Ninety-seven rejections. My house sold. Sleeping on a friend’s floor. Each VC meeting had followed the same script—polite interest, thorough review of my financial models, then silence.


“Because I believe it will work,” I told him. “If Gore-Tex can build a consumer brand for waterproof and breathable, I can build one for soft, flexible, and protective.”


That’s when it hit me.


I was living in a completely different world than every investor I’d pitched.


Two Worlds, Two Languages


In the World of What Is, decisions require evidence. You need proof, data points, customer validation. Revenue. Market traction. The measurable confirmation that something works.


In the World of What Could Be, decisions start with belief. You see the future as clearly as the chair you’re sitting in (or the floor you’re sleeping on).
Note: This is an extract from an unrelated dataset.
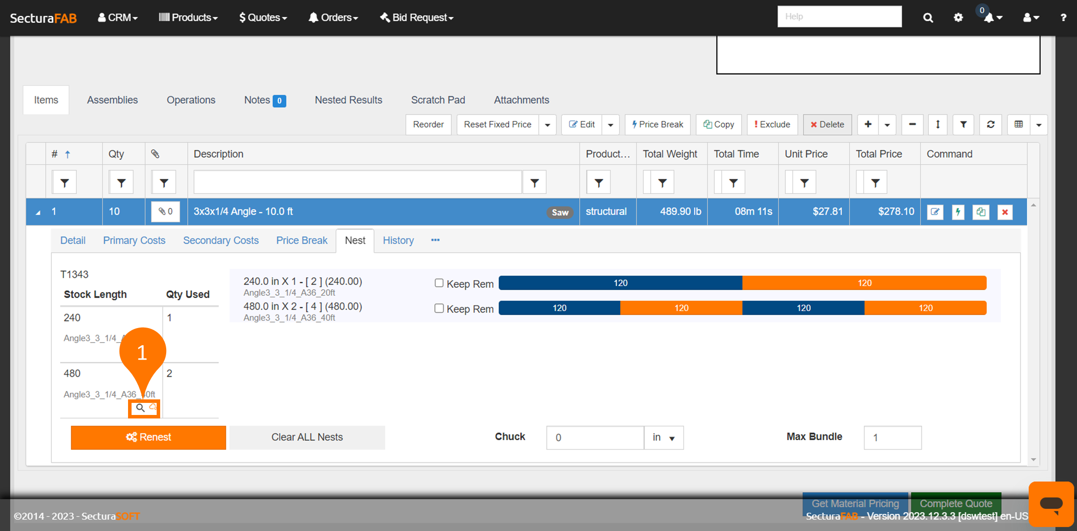Screen dimensions: 1077x531
Task: Open the Products menu
Action: coord(188,18)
Vision guides you forward before any evidence exists.


For eighteen months, I’d been trying to drag my incomplete, unproven idea into their world. I had credible business plans. Compelling financial models. But they were hypotheses dressed up as certainty. I had made nothing. Sold nothing. Had zero customer conversations confirming anyone would buy it.


The VCs weren’t wrong to say no. I was speaking the wrong language.
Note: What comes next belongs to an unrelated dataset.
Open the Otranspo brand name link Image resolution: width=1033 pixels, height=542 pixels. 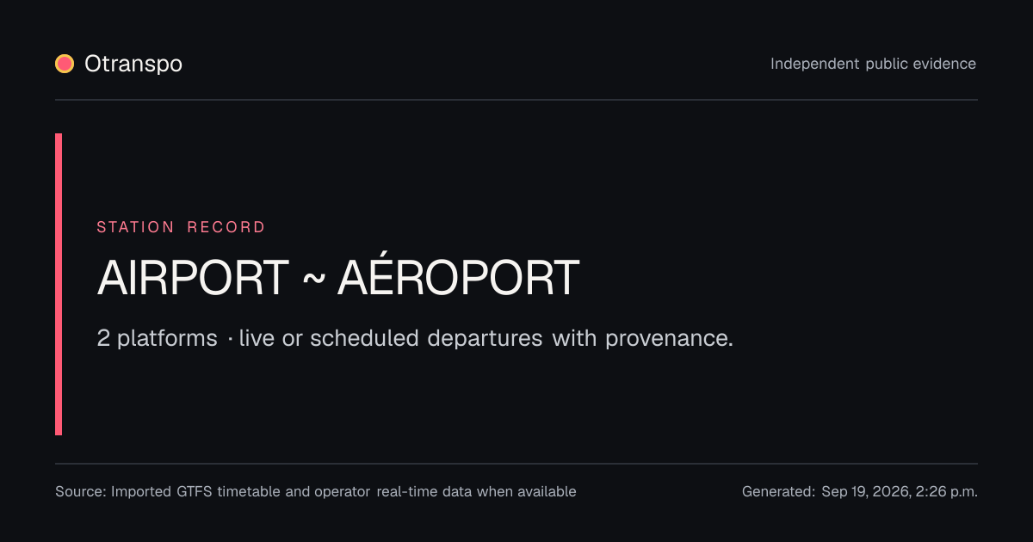(x=133, y=64)
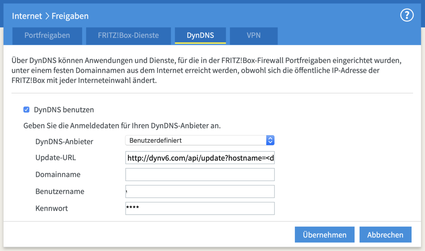Viewport: 425px width, 251px height.
Task: Click the "DynDNS benutzen" label text
Action: pyautogui.click(x=64, y=110)
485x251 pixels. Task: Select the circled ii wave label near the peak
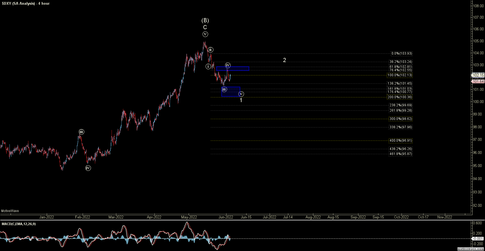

Why Our Brains Choose Stories Over Spreadsheets

Here’s what I didn’t understand: humans didn’t evolve to make decisions with spreadsheets.


For hundreds of thousands of years, our ancestors made life-or-death choices based on pattern recognition and narrative. The rustle in the grass meant a predator. The story of where the good hunting / foraging grounds were kept the tribe alive. We survived by believing compelling narratives and following people who could paint a clear picture of what was possible.


Numbers and data analysis? That’s a recent invention. A thin layer of rationality painted over decision-making machinery that runs on belief, emotion, and story.


Even today, investors like to think they’re logical. They’ll tell you about their due diligence process, their evaluation criteria, their financial models. But that’s not how they actually decide. They decide when something clicks emotionally—when they can see what you see, when your belief becomes their belief.


The spreadsheet just gives them permission to act on what they’ve already decided.


The Ten-Minute Believer


I changed my approach entirely. Instead of building evidence I didn’t have, I focused on transferring belief.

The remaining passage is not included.